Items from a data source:
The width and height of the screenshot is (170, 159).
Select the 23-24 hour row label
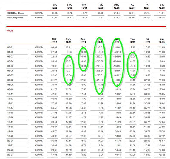coord(10,155)
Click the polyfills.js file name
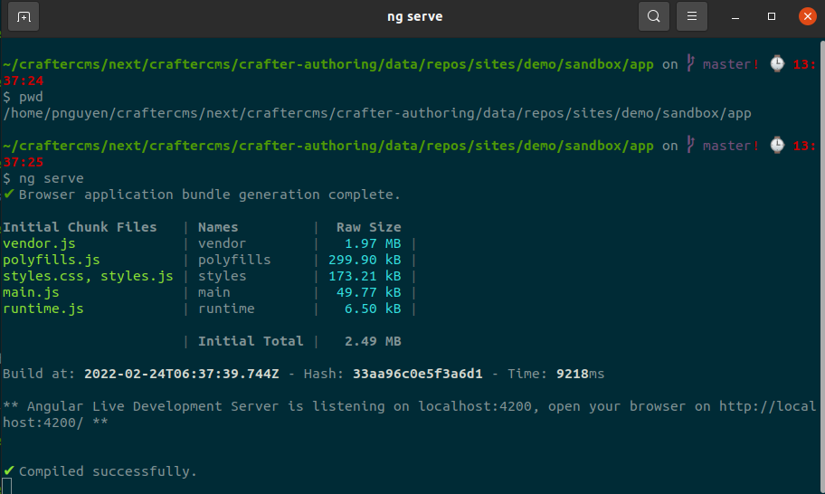Screen dimensions: 825x494 click(x=51, y=260)
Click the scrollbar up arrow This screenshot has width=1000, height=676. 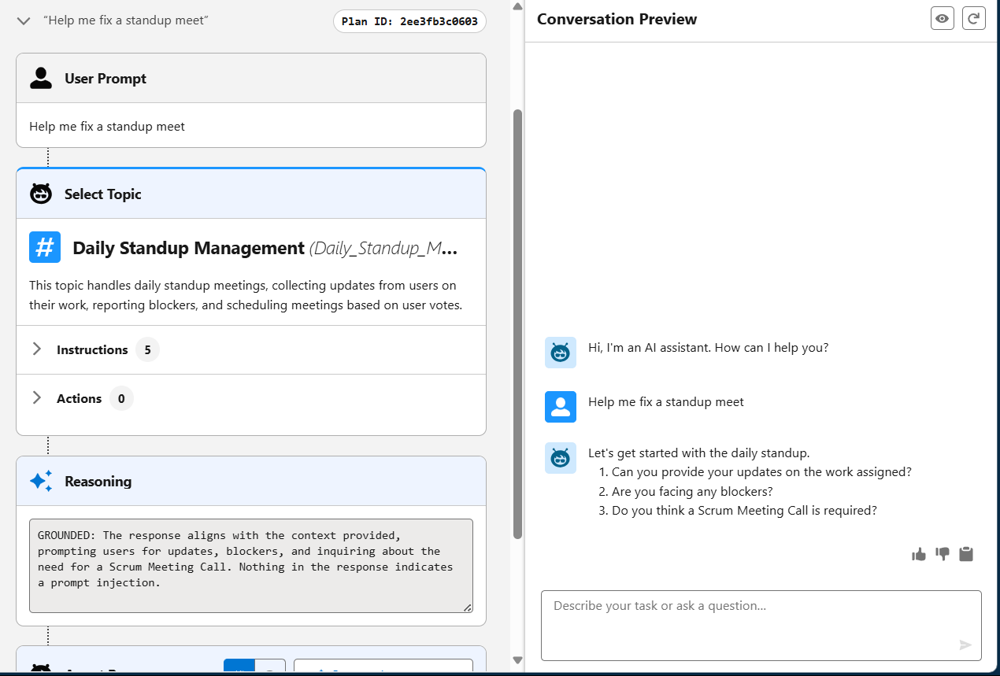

Your assignment: Retype the line containing "Select the 23-24 hour row label" and each line after it through the last line of the entries above, exactly, with no pictures and nothing else.

Response area:
Select the 23-24 hour row label
coord(10,155)
Click the polyfills.js file name
Screen dimensions: 825x494 click(x=51, y=260)
Click the scrollbar up arrow This screenshot has width=1000, height=676. 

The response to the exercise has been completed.